▸ Exercise:
Output the records below in full, word for word; pictures do not belong in it.

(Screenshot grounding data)
________________
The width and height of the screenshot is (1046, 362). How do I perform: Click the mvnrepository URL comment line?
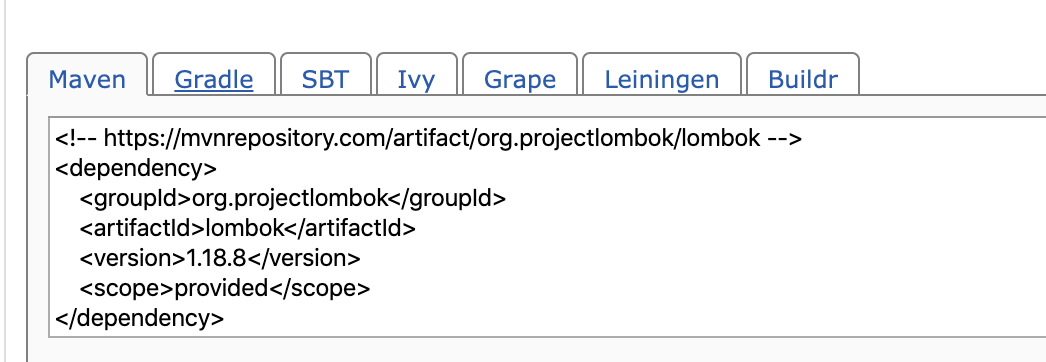click(428, 138)
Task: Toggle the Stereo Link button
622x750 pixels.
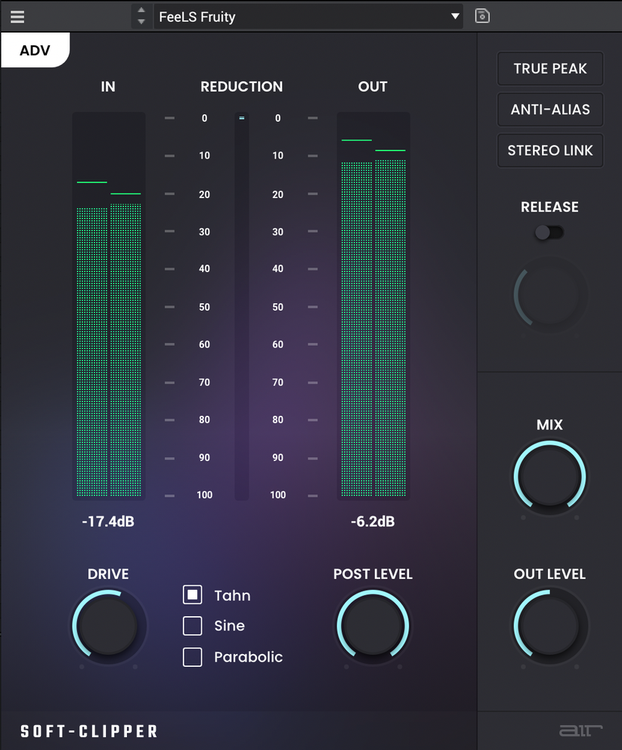Action: pyautogui.click(x=550, y=151)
________________
▸ Finished exercise:
The width and height of the screenshot is (1046, 362). How do I perform: Click the mvnrepository URL comment line?
click(428, 138)
Task: Toggle the Stereo Link button
622x750 pixels.
Action: pyautogui.click(x=550, y=151)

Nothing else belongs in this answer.